Proving $$\sum_{n=0}^\infty \binom {m+n}{n}^{-1}=\frac{m}{m-1}$$
I'm not quite sure what to do with the sum of terms that combinations appear in denominators. I tried to solve the problem via splitting items, but failed.

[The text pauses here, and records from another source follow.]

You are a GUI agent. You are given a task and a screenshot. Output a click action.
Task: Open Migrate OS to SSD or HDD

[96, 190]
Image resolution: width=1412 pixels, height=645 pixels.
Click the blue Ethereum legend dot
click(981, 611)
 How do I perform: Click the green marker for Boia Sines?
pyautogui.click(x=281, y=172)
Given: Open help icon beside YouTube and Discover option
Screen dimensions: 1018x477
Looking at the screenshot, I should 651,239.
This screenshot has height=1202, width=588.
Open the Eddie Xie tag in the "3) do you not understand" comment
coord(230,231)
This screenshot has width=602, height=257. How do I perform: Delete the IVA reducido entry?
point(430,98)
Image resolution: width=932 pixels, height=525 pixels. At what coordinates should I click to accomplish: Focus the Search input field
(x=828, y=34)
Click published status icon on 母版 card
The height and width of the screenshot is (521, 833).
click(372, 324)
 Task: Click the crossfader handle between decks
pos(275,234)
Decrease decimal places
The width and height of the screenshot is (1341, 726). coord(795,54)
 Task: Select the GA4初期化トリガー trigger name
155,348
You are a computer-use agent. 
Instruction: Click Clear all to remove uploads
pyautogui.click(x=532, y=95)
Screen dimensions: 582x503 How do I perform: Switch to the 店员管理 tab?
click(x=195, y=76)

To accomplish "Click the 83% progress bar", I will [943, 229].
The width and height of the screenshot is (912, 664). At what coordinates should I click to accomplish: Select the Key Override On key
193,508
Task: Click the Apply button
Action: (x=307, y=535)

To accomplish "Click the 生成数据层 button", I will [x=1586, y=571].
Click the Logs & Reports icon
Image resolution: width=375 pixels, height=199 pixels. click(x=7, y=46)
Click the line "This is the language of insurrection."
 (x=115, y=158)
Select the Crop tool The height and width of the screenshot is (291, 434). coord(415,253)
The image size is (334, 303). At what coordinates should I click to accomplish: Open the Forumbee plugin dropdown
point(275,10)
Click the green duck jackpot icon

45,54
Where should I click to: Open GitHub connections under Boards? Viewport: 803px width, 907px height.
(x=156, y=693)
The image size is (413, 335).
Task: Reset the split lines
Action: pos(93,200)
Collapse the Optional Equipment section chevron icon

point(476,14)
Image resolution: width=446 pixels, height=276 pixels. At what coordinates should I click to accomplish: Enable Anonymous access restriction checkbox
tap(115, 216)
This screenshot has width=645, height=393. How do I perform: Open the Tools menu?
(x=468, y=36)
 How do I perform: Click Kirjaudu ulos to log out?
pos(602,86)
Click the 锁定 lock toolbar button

But when I happened to see the following formula $$ \int_0^1 x^n (1-x)^m\,dx= \frac{n!m!}{(n+m+1)!} $$ I got some idea as follows
\begin{align} \sum_{n=0}^\infty \binom{m+n}{n}^{-1} &= \sum_{n=0}^\infty \, (m+n+1)\int_0^1 x^n (1-x)^m\,dx \\ &= \int_0^1 \left( \sum_{n=0}^\infty (m+n+1)x^n \right) (1-x)^m \,dx \\ &= \int_0^1 \left( \frac{m+1}{1-x}+\frac{x}{(1-x)^2} \right) (1-x)^m \,dx \\ &= (m+1)\int_0^1 (1-x)^{m-1} \,dx + \int_0^1 x (1-x)^{m-2} \,dx \\ &= \frac{m}{m-1} \end{align}
I am looking forward to other methods or a more deep-going idea to solve this problem such as solving it via the property of gamma function, I guess. Thanks for your help in advance!